両側300メートル先は岩場に囲まれているものの、目の前の砂浜はゴミもなく、とても綺麗で海は澄んでいる。
理想的なプライベートビーチといった感じだった。
「じゃあじゃあ?」
「さっそくぅ?」
「泳ぐか!」
先輩たちはすぐさま着替え始めた。人がいないから回りの目も気にすることなく外で着替えている。
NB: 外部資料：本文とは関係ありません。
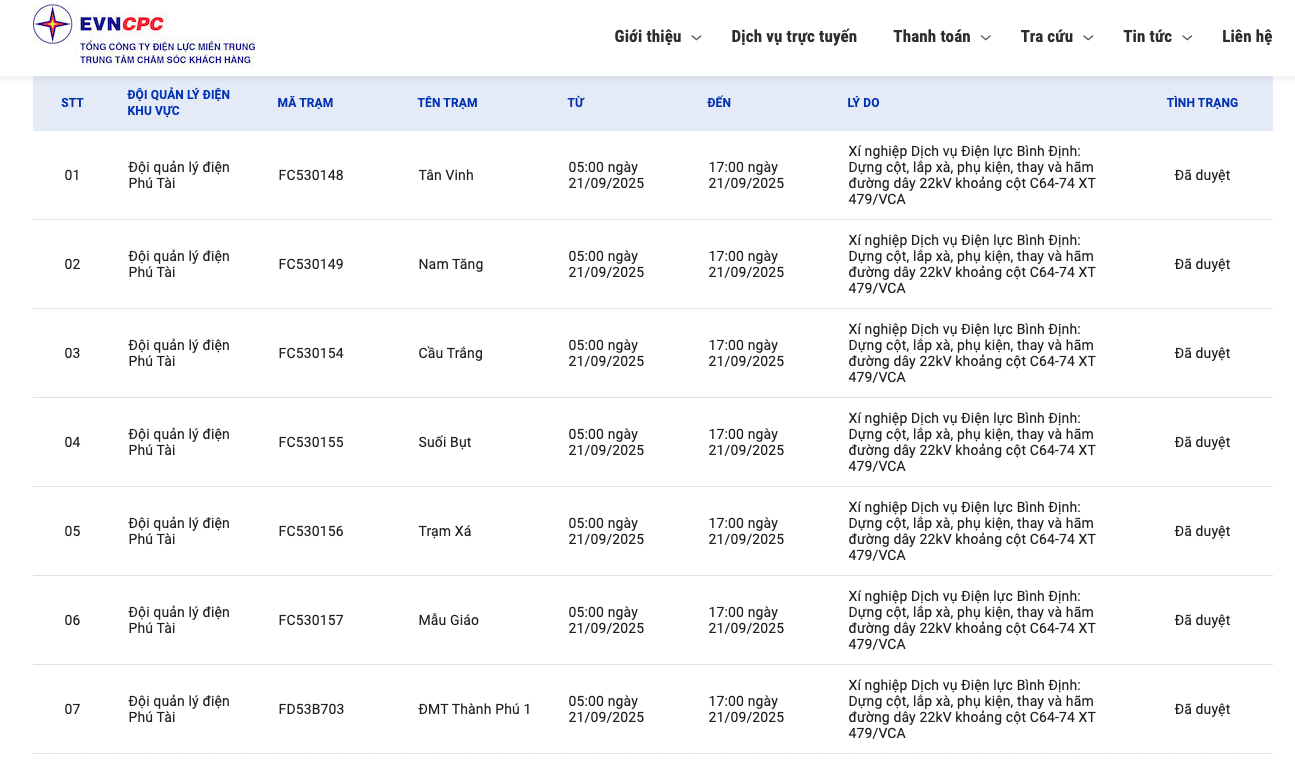Click the Cầu Trắng station name
1295x760 pixels.
point(450,354)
自分は何となく気恥ずかしかったので車内で着替えを済ませた。
着替えも済ませ、いざははなる海へダイブ!
といきたいところだったが、先輩が
「後輩。あそこらへんの陸地、タープたてられそうだからよろしく」
「BBQの準備もな!」
「後輩の腕の見せどころだなぁ」
こいつら、こんなと時ばかり先輩ずらしやがる。
仕方がない。さっさと終わらせて自分も遊ぼう。
しかし、1人でタープをたてるのはなかなか難しい。普通はポールを支える人とロープを張る人とで2人は欲しいところ。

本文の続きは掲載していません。